My most recent verse novel manuscript is told in two voices. Without giving too much away, I'll say it's a story of friendship forged in the midst of hostile circumstances. For most of the story the friends, Alis and Kimi, aren't together.

Working with author Darcy Pattison's idea of a shrunken manuscript, editor Cheryl Klein's idea of a book map, and my verse novel as quilt metaphor, I created what you see below.
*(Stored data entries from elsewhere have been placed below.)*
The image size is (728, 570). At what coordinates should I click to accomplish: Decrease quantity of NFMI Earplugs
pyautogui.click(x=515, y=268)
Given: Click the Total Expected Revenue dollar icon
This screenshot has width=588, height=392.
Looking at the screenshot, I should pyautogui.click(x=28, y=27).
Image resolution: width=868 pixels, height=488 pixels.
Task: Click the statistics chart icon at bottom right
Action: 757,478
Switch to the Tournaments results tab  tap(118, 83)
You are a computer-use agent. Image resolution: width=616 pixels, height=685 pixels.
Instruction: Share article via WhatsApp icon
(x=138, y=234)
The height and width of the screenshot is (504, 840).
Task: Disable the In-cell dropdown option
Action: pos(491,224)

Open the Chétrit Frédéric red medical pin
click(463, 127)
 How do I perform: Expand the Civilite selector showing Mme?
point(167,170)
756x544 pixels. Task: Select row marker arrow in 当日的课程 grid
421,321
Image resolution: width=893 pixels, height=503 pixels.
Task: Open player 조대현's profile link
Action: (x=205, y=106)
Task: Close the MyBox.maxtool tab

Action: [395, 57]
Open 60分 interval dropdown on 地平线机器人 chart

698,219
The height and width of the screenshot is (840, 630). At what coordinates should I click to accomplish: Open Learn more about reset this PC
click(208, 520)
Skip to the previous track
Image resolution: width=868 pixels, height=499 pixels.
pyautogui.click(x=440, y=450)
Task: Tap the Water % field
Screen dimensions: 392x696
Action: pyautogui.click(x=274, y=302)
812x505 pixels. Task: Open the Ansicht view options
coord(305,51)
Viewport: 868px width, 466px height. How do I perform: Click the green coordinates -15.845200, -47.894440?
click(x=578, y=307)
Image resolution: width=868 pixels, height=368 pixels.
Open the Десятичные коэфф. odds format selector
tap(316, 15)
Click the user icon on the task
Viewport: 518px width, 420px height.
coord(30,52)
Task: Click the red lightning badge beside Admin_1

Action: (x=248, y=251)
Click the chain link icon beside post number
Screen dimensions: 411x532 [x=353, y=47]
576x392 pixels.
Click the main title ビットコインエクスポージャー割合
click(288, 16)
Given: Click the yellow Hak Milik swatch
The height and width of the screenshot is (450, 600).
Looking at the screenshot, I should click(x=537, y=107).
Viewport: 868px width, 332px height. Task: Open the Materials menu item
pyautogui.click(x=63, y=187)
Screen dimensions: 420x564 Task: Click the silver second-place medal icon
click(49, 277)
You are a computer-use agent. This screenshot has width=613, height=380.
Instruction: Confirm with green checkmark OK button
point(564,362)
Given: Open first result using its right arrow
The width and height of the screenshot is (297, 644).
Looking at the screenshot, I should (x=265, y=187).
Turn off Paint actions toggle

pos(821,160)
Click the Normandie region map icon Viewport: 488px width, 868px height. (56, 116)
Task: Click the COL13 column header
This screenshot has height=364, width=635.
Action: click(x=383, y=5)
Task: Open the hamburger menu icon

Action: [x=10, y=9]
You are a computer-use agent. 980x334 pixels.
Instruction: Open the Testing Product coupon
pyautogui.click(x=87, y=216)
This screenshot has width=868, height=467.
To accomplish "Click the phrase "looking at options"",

After finishing my initial draft, I "quilted" the division of voices within the story. You've probably noticed the same thing I have: Alis's voice dominated this draft.
With the second draft, I added more opportunities for Kimi to speak, but it's still pretty heavily dominated by Alis. 
With the third draft, Alis is still the voice heard most often, but Kimi's poems have increased, and the blending is better. Notice in the first two drafts I ended with a dual voice poem. I figured as it's a story of friendship, things had to end that way. But now I'm not so sure. I start the manuscript with Alis making her way in the world and end in a similar place. I feel like this is the best way to tell her story and Kimi's, too. 

Of course, this is all subject to change. I've taken the story as far as I'm able alone. As my critique partners respond to this draft, I'll be curious what they have to say about this aspect of the story. And I plan to quilt the story in terms of sub-plots before it goes to my agent next month.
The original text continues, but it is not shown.